STATED EXERCISE -> Convert the material below into a JSON list of strings, one string per line, skipping blank lines. Omit the pictures from your answer.

PROVIDED DATA ->
──────

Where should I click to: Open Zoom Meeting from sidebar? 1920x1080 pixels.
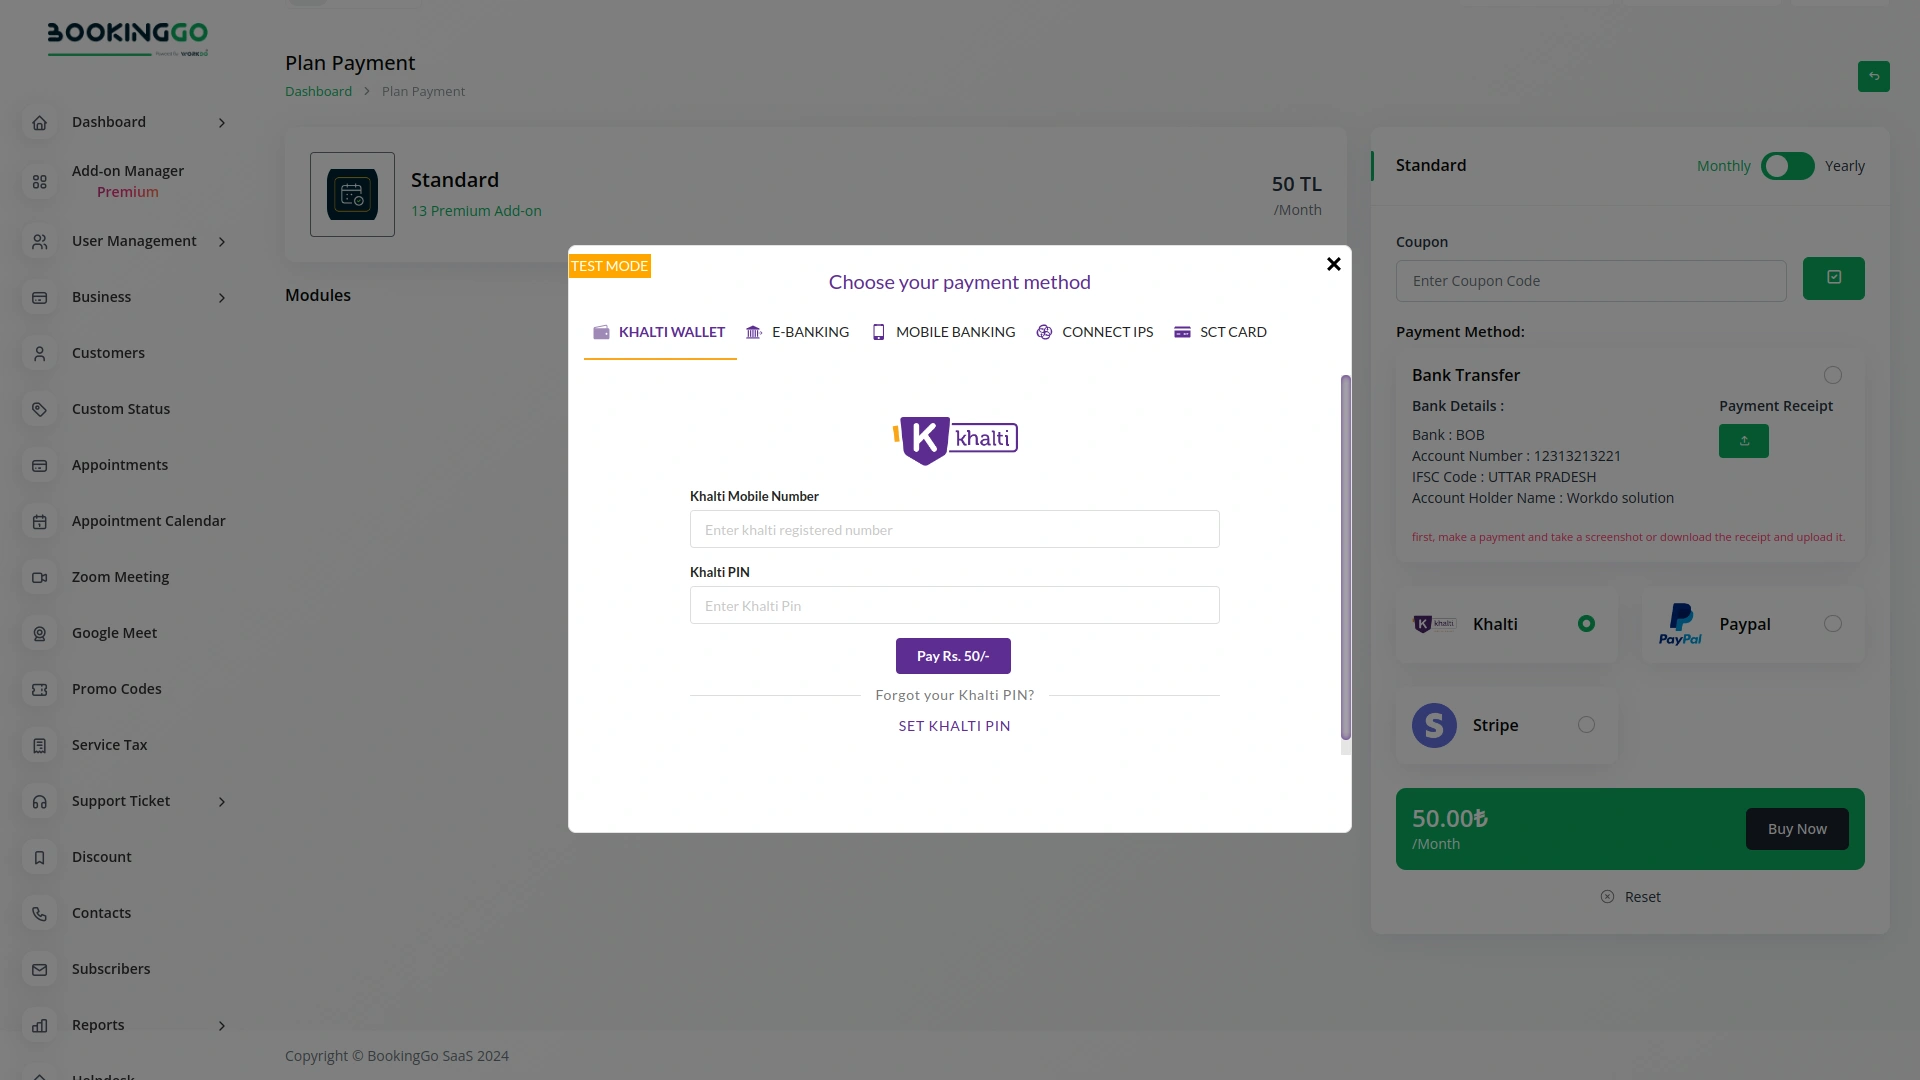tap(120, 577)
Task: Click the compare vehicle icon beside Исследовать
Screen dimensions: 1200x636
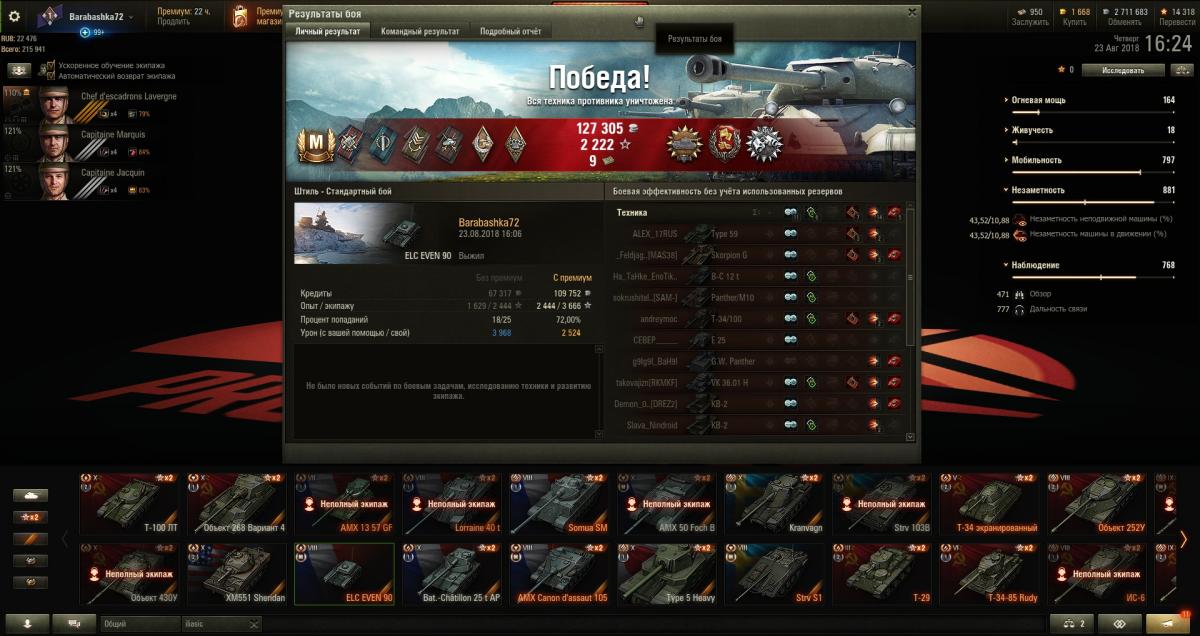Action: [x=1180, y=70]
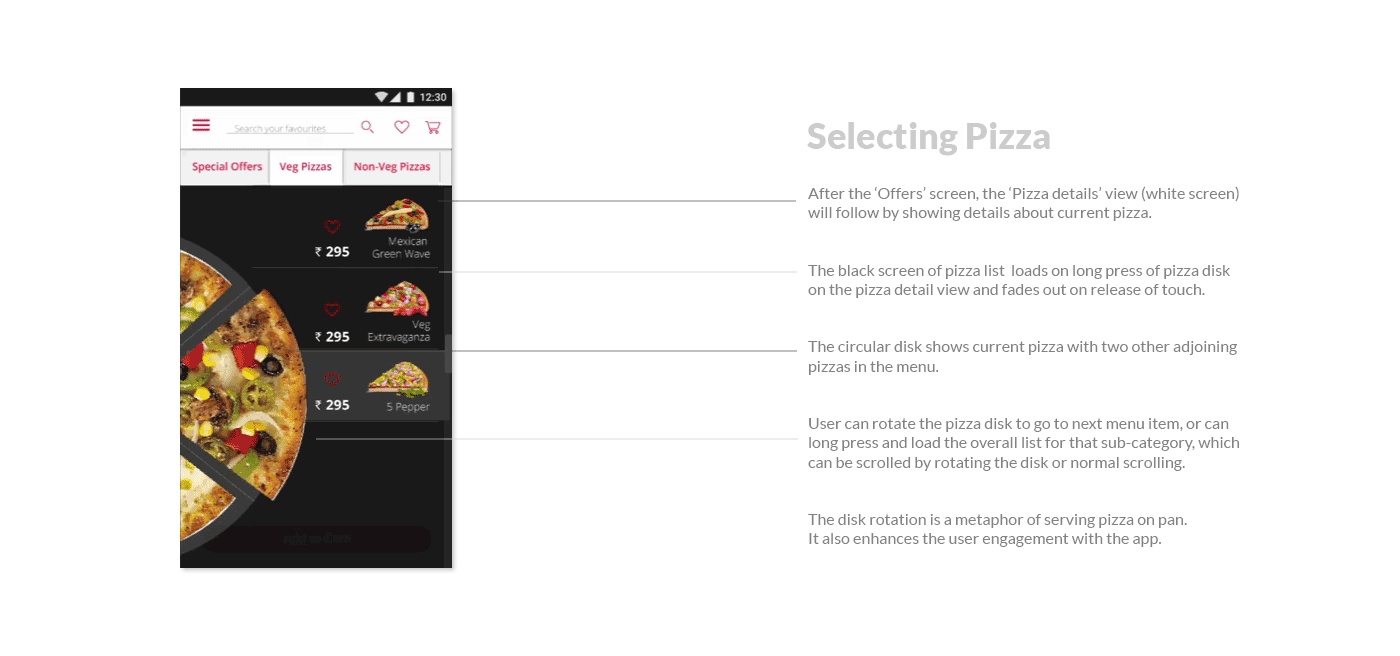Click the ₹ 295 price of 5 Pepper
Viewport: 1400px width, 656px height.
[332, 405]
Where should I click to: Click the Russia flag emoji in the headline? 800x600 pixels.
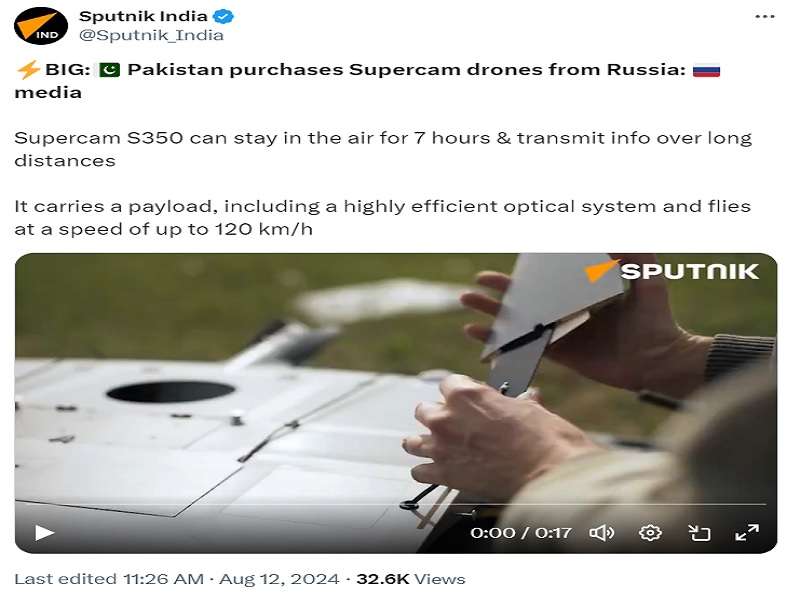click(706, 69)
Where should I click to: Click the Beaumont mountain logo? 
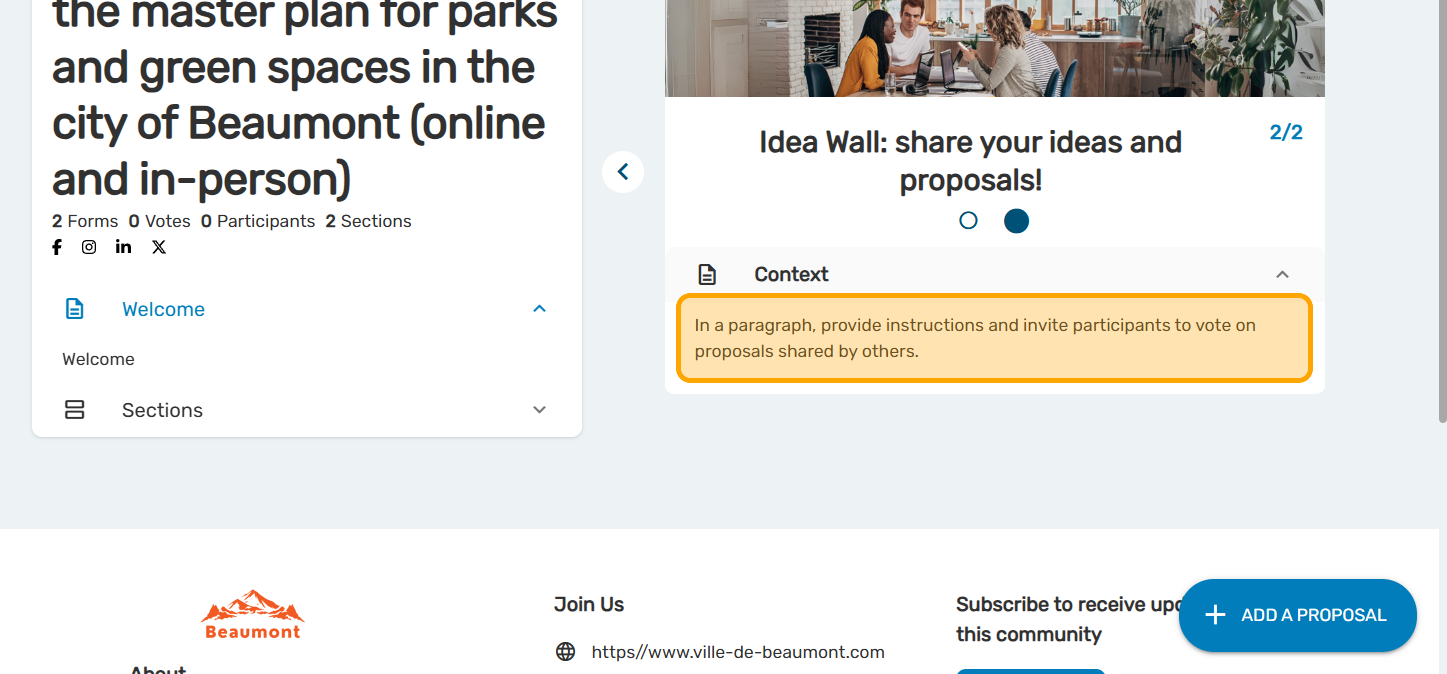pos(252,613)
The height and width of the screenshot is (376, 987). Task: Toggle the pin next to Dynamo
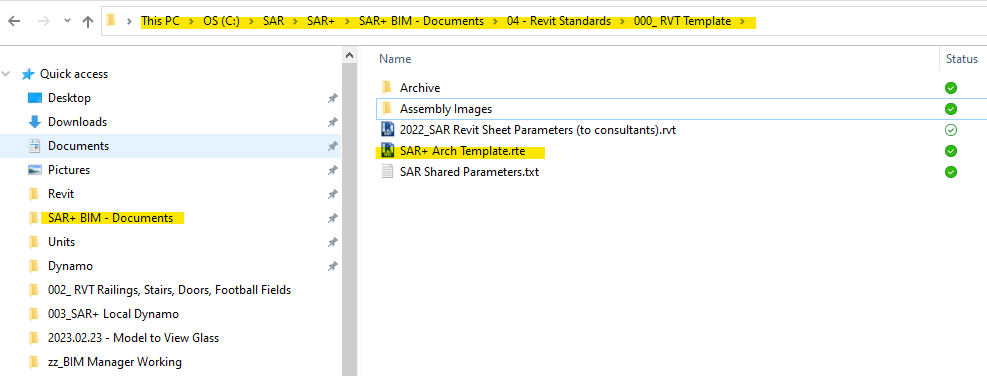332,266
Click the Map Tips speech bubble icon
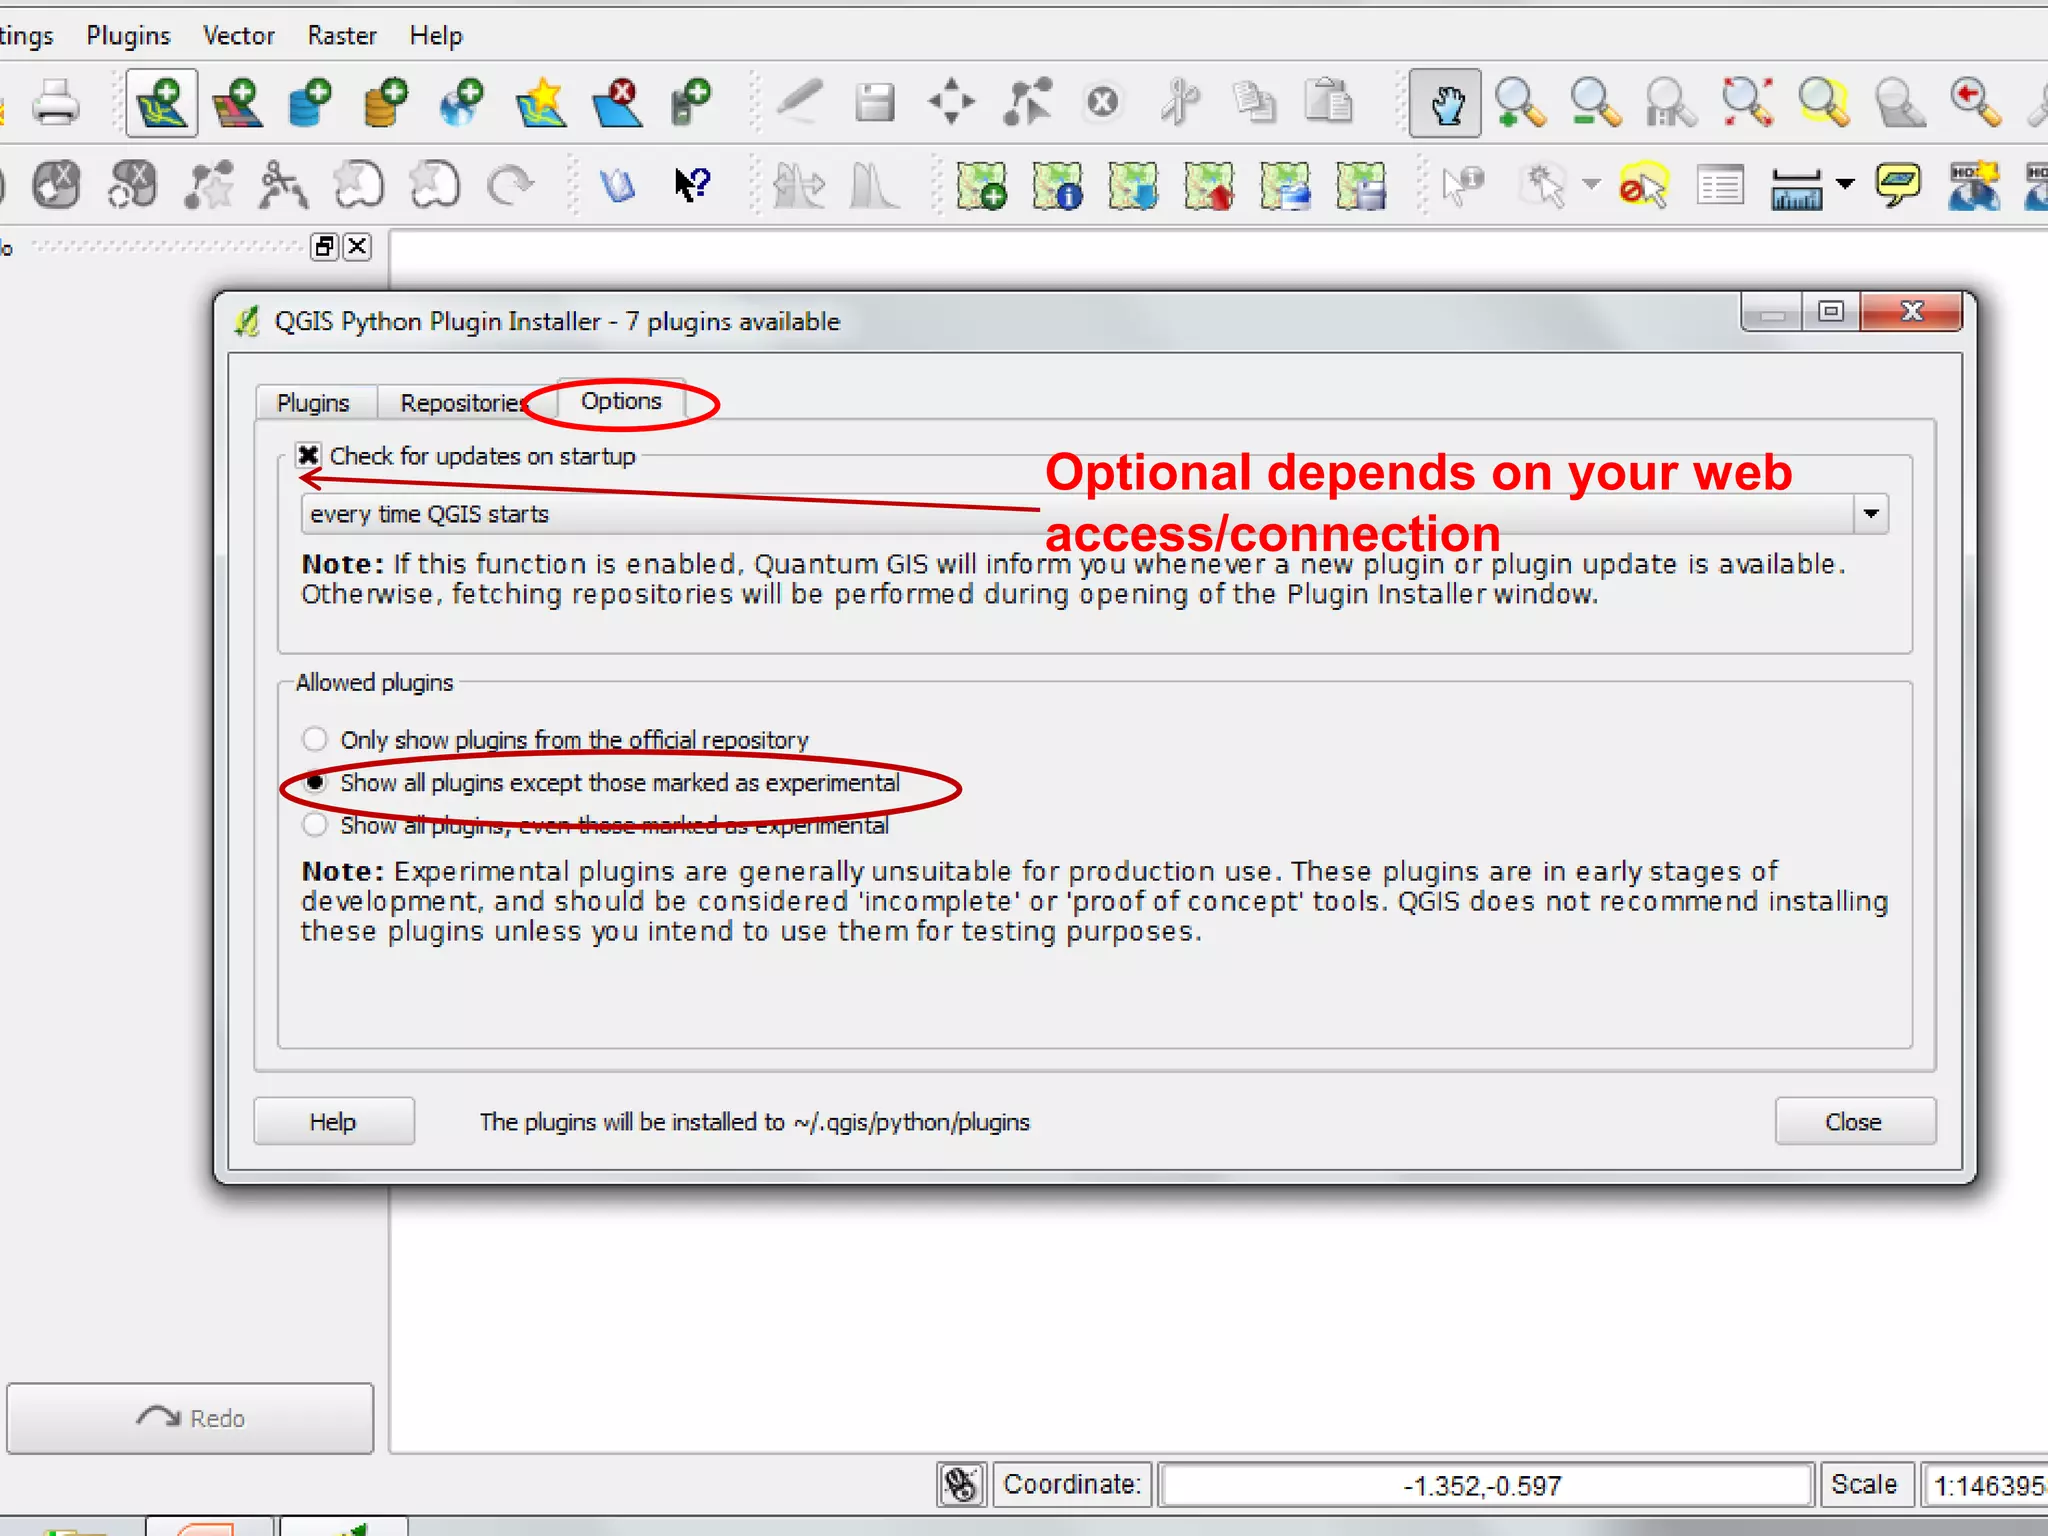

──────

RESULT OF THE TASK ->
[
  "Where should I click to: Open Zoom Meeting from sidebar? 1920x1080 pixels.",
  "tap(120, 577)",
  "Task: Click the compare vehicle icon beside Исследовать",
  "Screen dimensions: 1200x636",
  "Action: [x=1180, y=70]",
  "Click the ₹ 295 price of 5 Pepper",
  "Viewport: 1400px width, 656px height.",
  "[332, 405]",
  "Where should I click to: Click the Russia flag emoji in the headline? 800x600 pixels.",
  "click(706, 69)",
  "Where should I click to: Click the Beaumont mountain logo? ",
  "pos(252,613)",
  "The height and width of the screenshot is (376, 987). Task: Toggle the pin next to Dynamo",
  "332,266",
  "Click the Map Tips speech bubble icon"
]